Jedes Team, mit dem ich spreche, erlebt denselben Moment. Jemand aus der Entwicklung sagt: „Das könnten wir selbst bauen." Und das stimmt. Ein Skript, das ein Google Doc zusammenführt, ein Zapier-Schritt, der eine PDF verschiebt, ein HubSpot-Workflow, der einen Link per E-Mail versendet. Das ist alles machbar.

Die Frage ist nicht, ob ihr es bauen könnt. Die Frage ist, ob ihr es noch in zwölf Monaten verantworten wollt, wenn HubSpot Änderungen einspielt, Vorlagen sich häufen und jemand zum Quartalsende für die Dokumentengenerierung bereitstehen muss.

Ich habe auf beiden Seiten dieser Entscheidung gesessen. Dieser Beitrag ist meine ehrliche Einschätzung dazu, wann es sinnvoll ist zu bauen, wann kaufen mehr spart und wie man herausfindet, womit man es tatsächlich zu tun hat. Falls euer Team unabhängig vom gewählten Weg auch auf Einrichtungsprobleme stößt, lohnt sich dieser Artikel über häufige Einrichtungsfehler als ergänzende Lektüre.

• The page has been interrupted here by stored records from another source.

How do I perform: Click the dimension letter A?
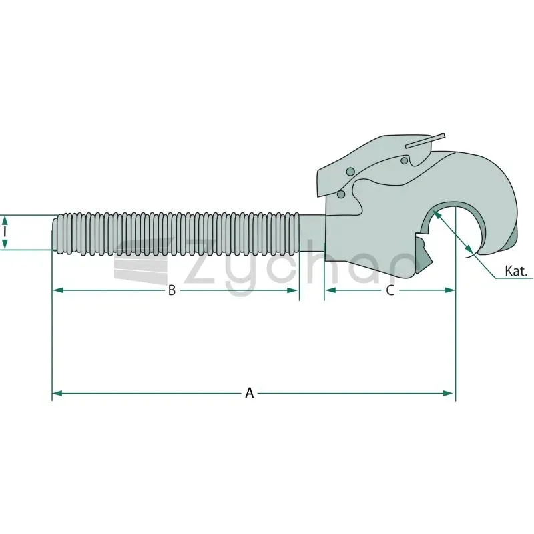coord(250,393)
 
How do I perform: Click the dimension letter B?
coord(172,290)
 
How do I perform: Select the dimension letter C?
coord(390,290)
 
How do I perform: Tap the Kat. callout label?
coord(516,271)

Wie Bauen in der Praxis aussieht

Bauen fängt meist klein an. Ein Skript führt eine Vorlage zusammen. Ein Zap verschiebt eine Datei. Jemand fügt einen HubSpot-Workflow hinzu, der einen Link per E-Mail versendet. Dann braucht man Positionen. Dann Genehmigungen. Dann Signaturereignisse, die zurück ins Geschäft geschrieben werden. Dann Audit-Logs für ein Sicherheitsreview. Jede einzelne Ebene ist für sich handhabbar. Die Last liegt in der Kombination und darin, alles am Laufen zu halten.

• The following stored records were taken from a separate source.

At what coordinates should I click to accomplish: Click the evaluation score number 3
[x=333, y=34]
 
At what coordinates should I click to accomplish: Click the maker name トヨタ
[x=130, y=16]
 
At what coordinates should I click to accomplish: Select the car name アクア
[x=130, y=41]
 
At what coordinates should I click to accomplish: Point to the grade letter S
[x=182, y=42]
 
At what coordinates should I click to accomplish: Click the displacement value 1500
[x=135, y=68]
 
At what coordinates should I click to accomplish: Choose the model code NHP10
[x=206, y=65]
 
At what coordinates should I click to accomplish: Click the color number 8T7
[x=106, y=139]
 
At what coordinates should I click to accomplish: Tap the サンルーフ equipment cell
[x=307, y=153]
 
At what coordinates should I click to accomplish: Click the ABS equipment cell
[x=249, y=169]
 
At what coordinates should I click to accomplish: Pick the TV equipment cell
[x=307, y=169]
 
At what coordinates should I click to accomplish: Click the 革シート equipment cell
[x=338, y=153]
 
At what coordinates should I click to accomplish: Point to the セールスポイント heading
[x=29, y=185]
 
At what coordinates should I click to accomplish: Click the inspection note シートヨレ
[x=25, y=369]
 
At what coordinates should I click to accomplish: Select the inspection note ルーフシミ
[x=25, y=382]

Interne Entwicklungen funktionieren gut, wenn der Umfang eng bleibt. Ein Dokumenttyp, ein Team, ein Entwickler, der gerne die Verantwortung übernimmt. Man kommt schnell voran.

Probleme entstehen, wenn der Vertrieb zehn Vorlagen fordert, die Rechtsabteilung Versionskontrolle verlangt und die IT fragt, wie man verhindert, dass ein Mitarbeitender die falsche Masterdatei verschickt. Das ist dann kein einzelnes Projekt mehr. Das ist ein Produkt.

Ich halte Bauen nicht grundsätzlich für falsch. Aber Bauen ist eine Produktentscheidung mit einem langen Schweif. Wenn man diesen Schweif nicht wie eine Produktlinie finanzieren würde, bewegt man sich bereits unbewusst in Richtung Kaufen.

Die Kosten, die eure Tabelle nicht zeigt

Die meisten ROI-Berechnungen erfassen nur die initialen Entwicklungsstunden und hören dort auf. Sie lassen die laufenden Kosten für HubSpot-Property-Änderungen, fehlerhafte Mappings bei umbenannten Feldern, Signaturprobleme auf Mobilgeräten und den Freitagnachmittag aus, an dem die Dokumentengenerierung zum Quartalsabschluss ausfällt.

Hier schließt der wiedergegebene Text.